### Prompt:
Copy the listing below exactly, from the line containing "Screen dimensions: 481x401" through the end of the listing, and omit the pictures from your answer.

:: Entries shown

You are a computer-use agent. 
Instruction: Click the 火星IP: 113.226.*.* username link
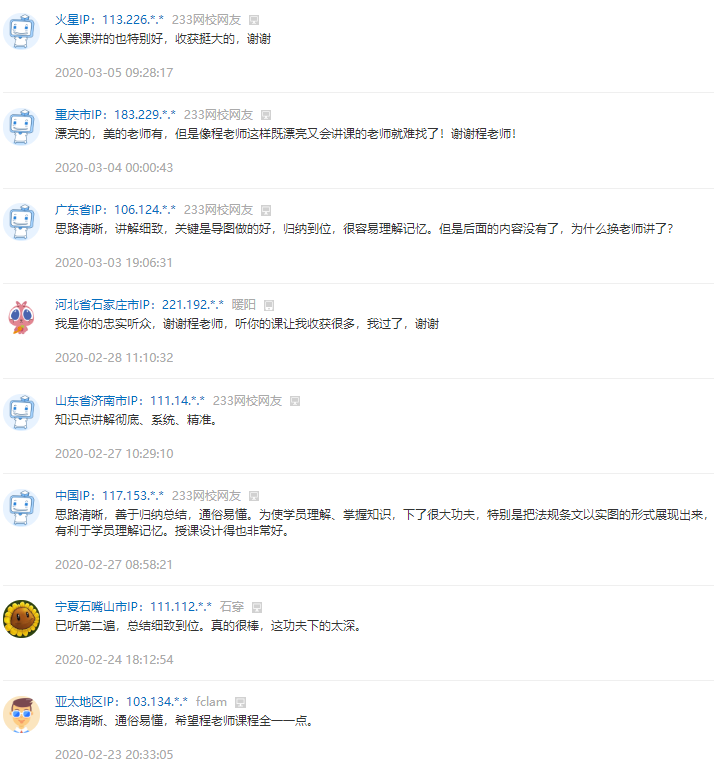(x=109, y=20)
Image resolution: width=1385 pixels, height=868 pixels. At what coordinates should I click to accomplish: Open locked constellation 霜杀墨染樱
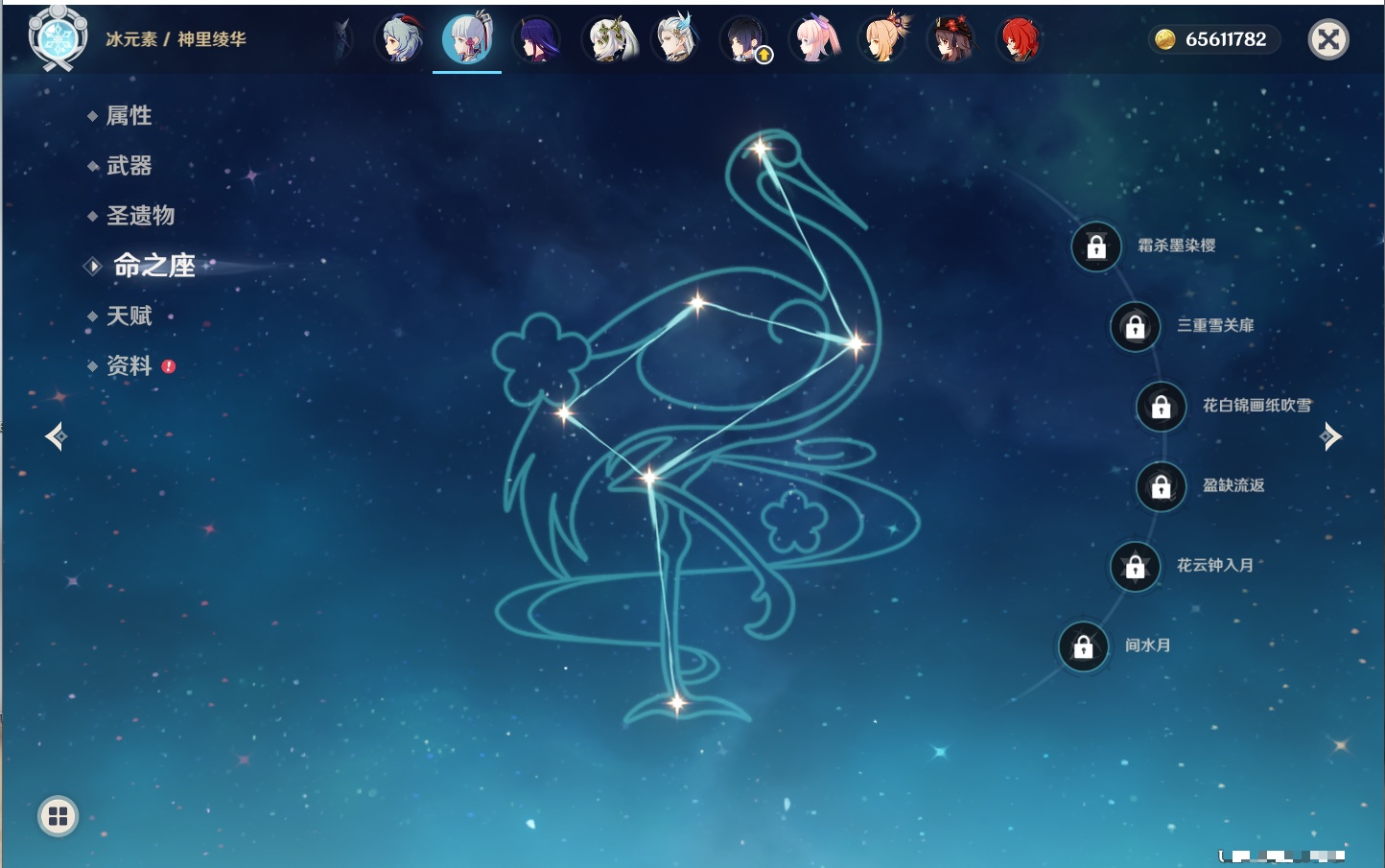[x=1096, y=246]
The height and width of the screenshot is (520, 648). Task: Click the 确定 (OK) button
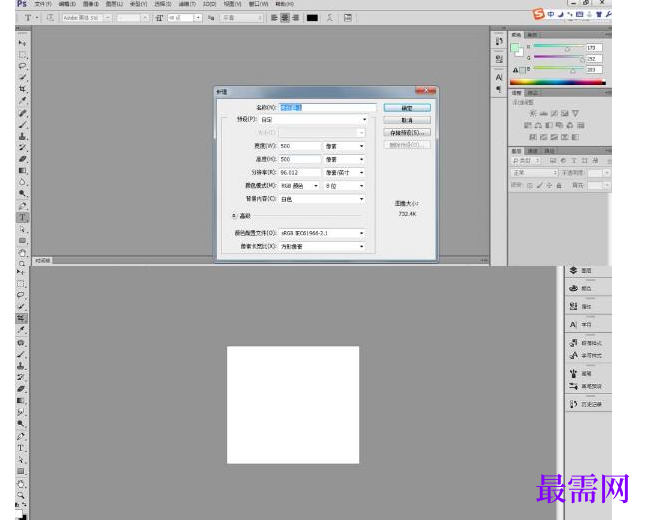pyautogui.click(x=407, y=107)
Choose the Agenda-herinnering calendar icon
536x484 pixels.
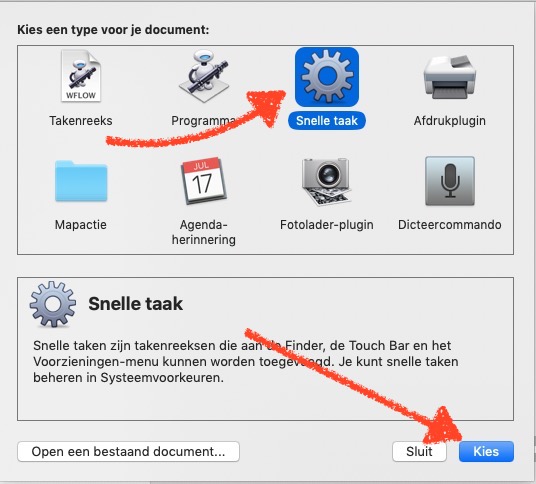click(204, 181)

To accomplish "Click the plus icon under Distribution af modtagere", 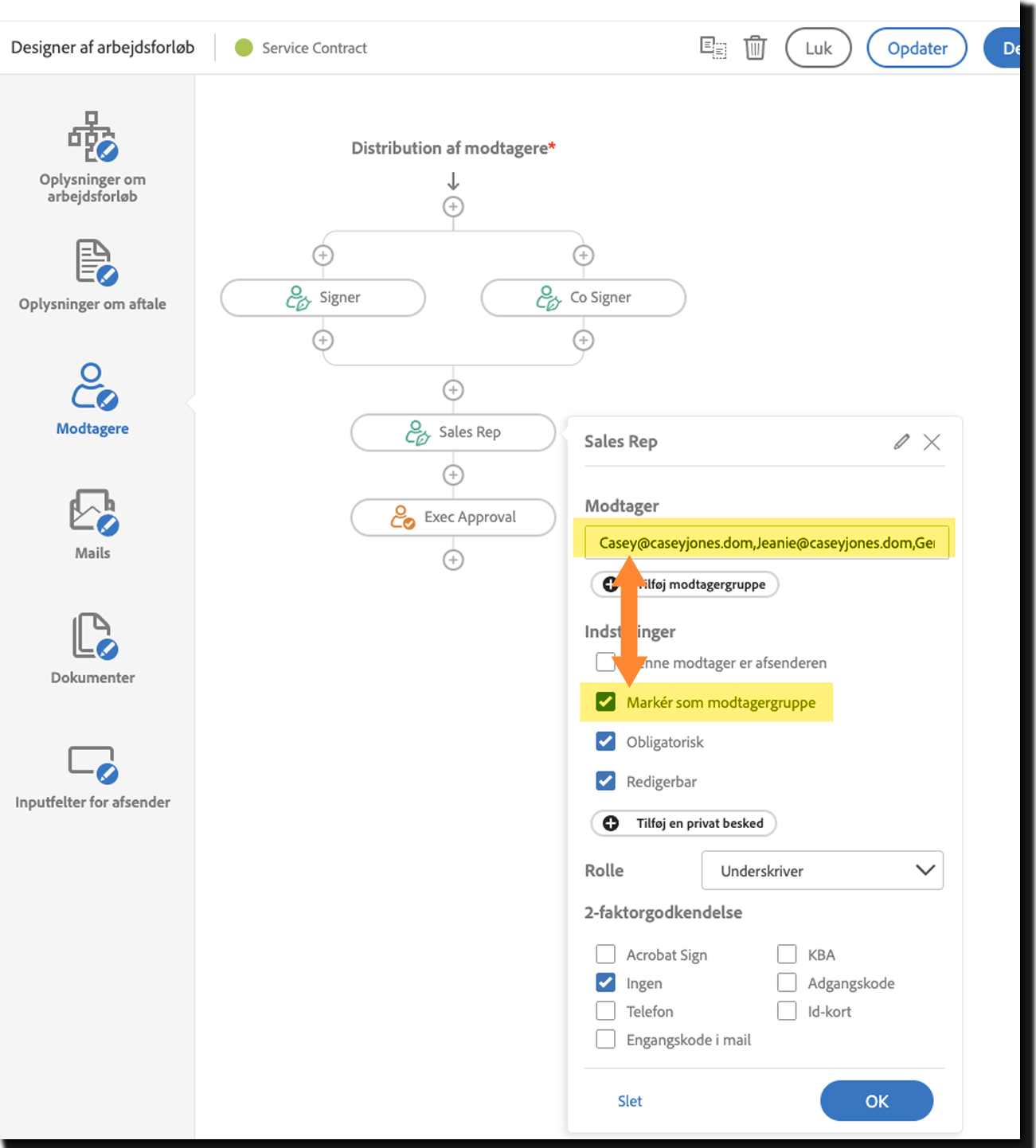I will pos(453,206).
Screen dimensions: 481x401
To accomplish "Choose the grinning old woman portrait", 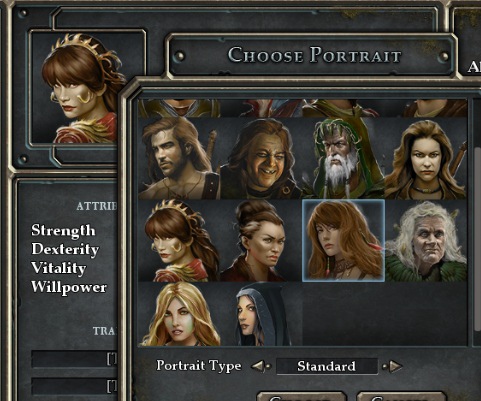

::::

### Exercise answer:
Screen dimensions: 481x401
To accomplish "Choose the grinning old woman portrait", 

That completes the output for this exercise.